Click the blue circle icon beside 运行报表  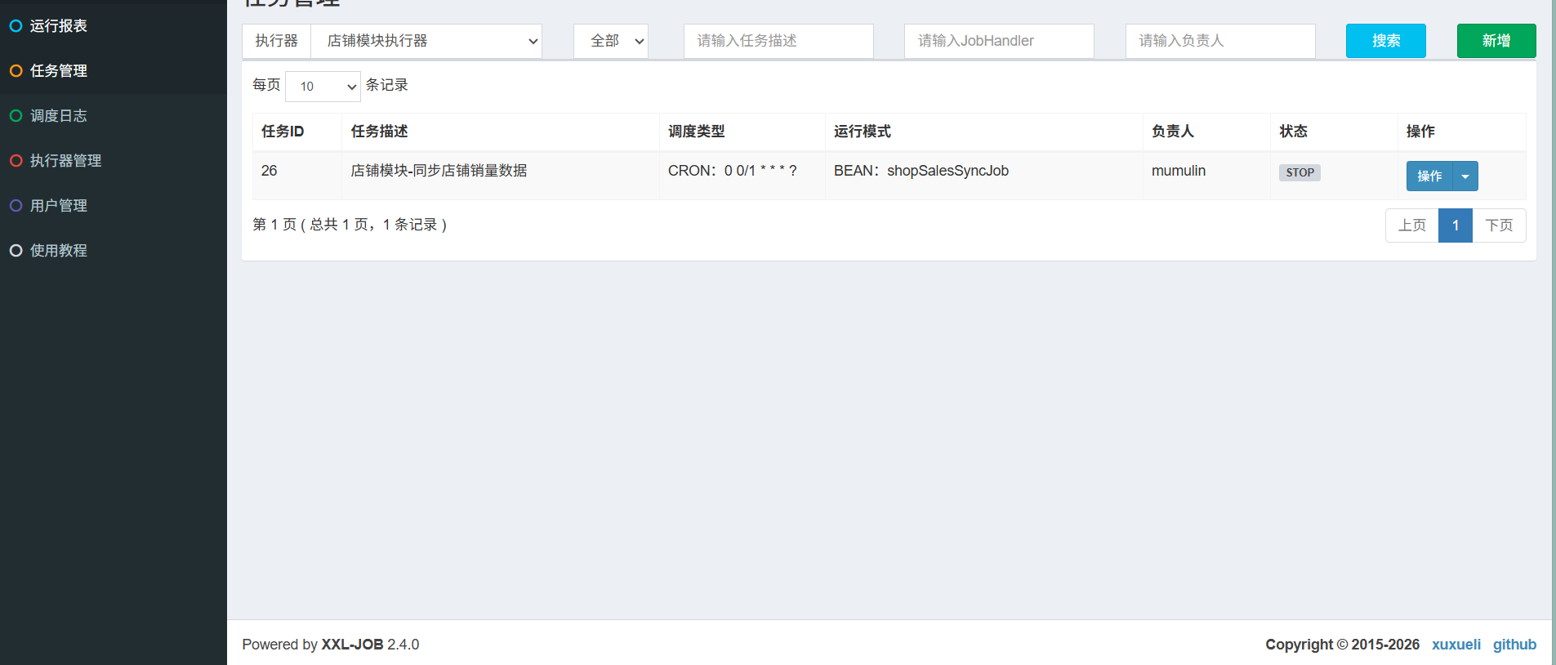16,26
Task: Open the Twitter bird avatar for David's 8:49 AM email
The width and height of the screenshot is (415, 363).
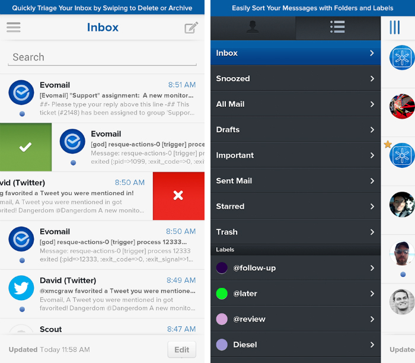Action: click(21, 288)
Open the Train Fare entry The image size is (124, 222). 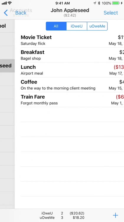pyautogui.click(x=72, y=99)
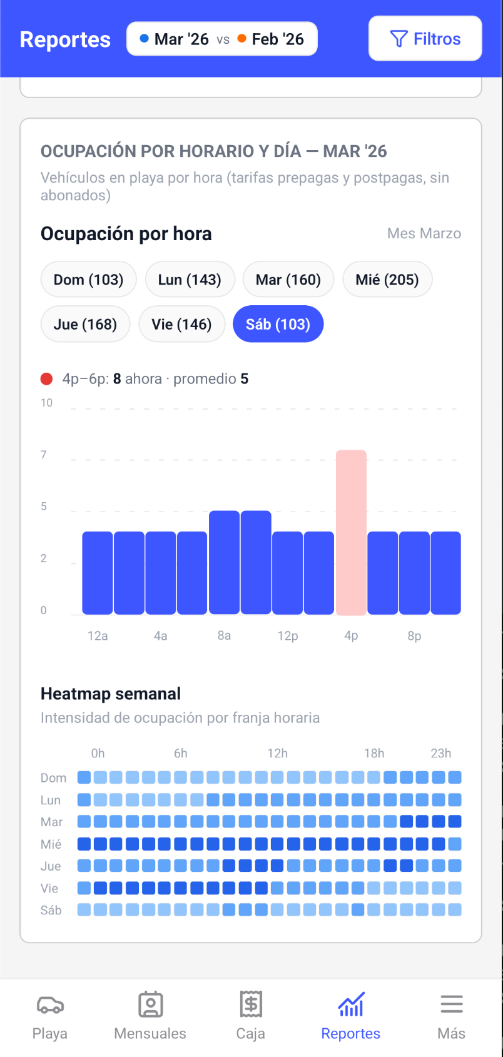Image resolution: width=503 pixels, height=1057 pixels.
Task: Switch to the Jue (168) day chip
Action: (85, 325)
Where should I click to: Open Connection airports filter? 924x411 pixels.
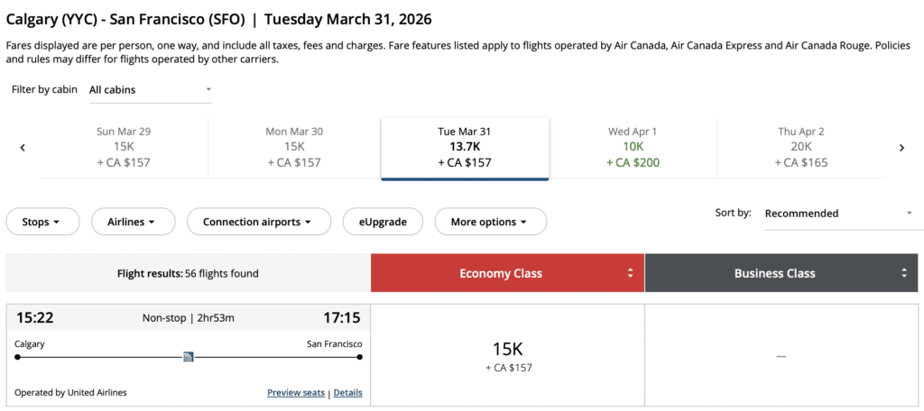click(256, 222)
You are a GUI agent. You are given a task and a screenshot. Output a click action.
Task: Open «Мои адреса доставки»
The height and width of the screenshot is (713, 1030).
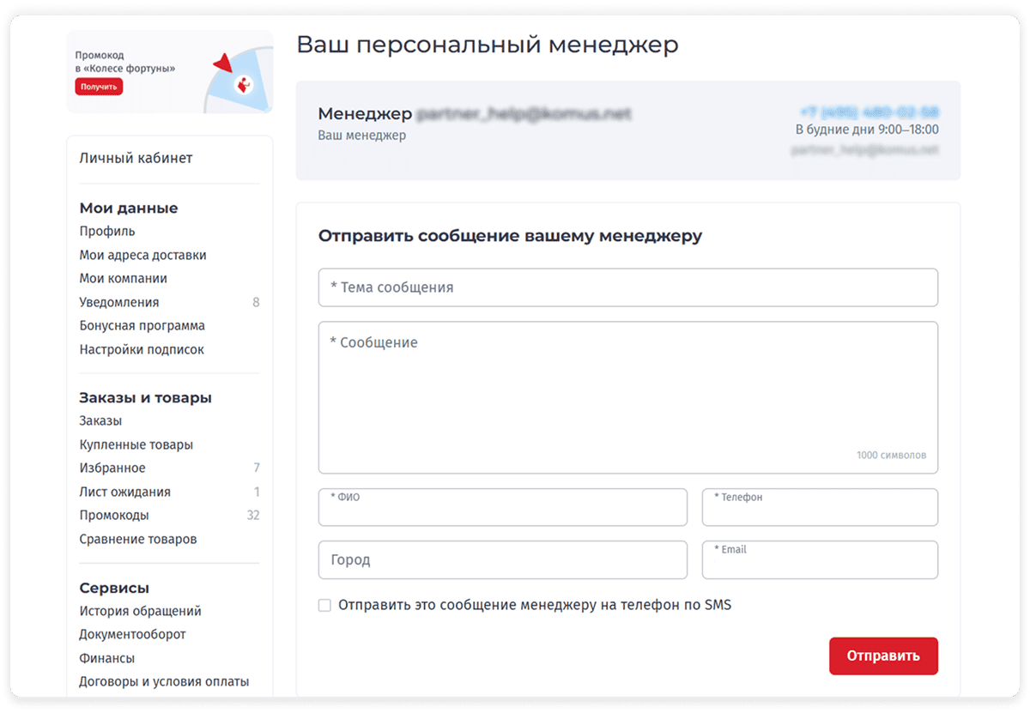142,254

________________

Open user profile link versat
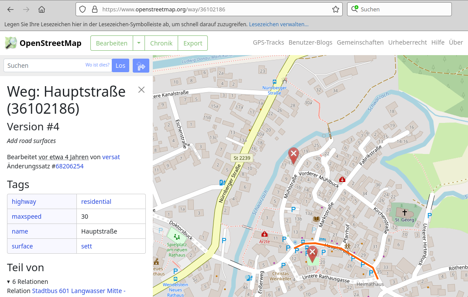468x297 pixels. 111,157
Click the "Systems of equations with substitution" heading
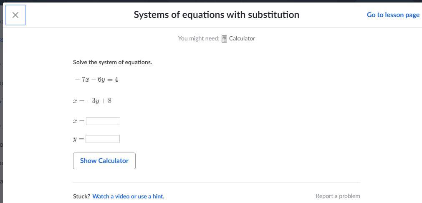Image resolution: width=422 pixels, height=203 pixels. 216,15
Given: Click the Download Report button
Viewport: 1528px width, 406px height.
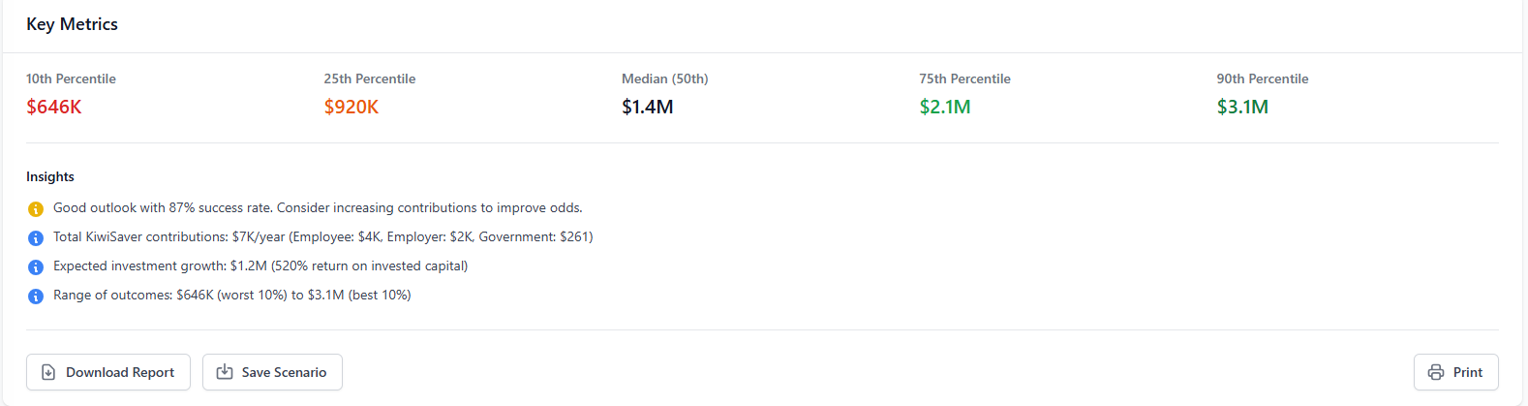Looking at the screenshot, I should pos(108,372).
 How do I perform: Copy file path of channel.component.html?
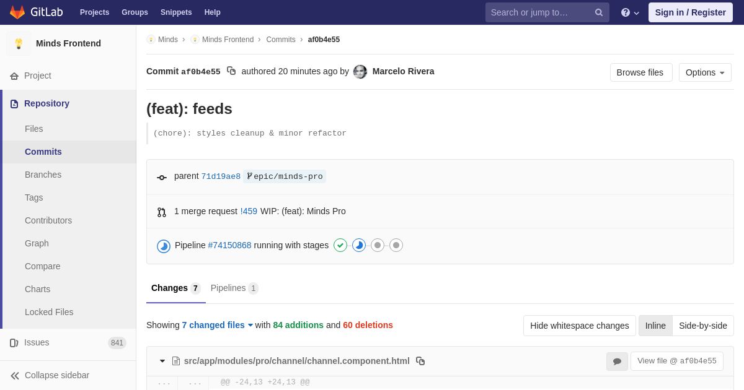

________________

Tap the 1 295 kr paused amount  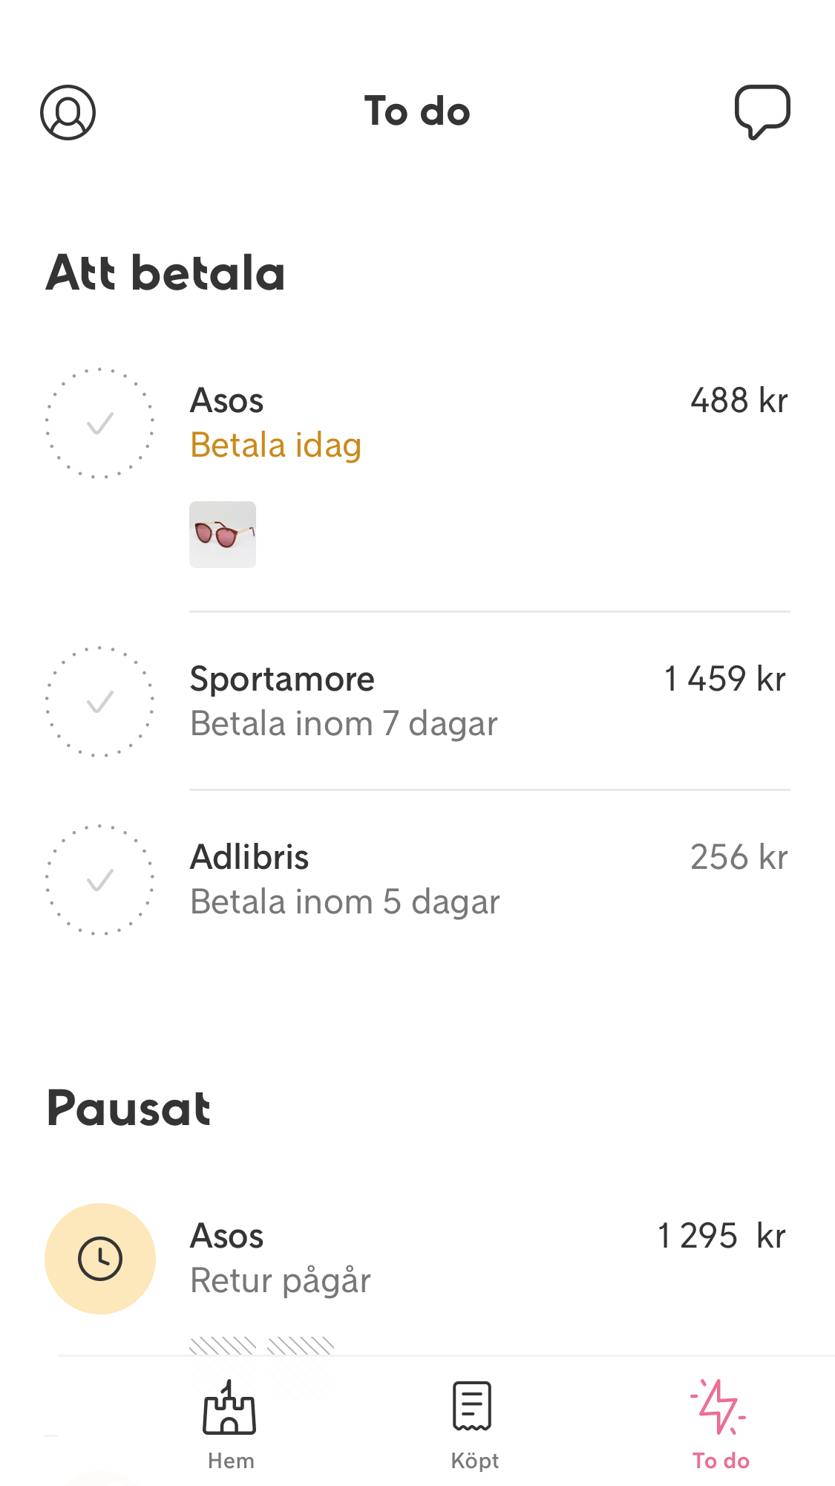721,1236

________________

Exercise
"Viewport: 1528px width, 406px height." marks the first line to copy, and "How do I perform: Copy" marks the last. Repeat that stretch above exactly, with no pictures.

Task response
Viewport: 1528px width, 406px height.
Looking at the screenshot, I should pos(108,372).
 How do I perform: Copy file path of channel.component.html?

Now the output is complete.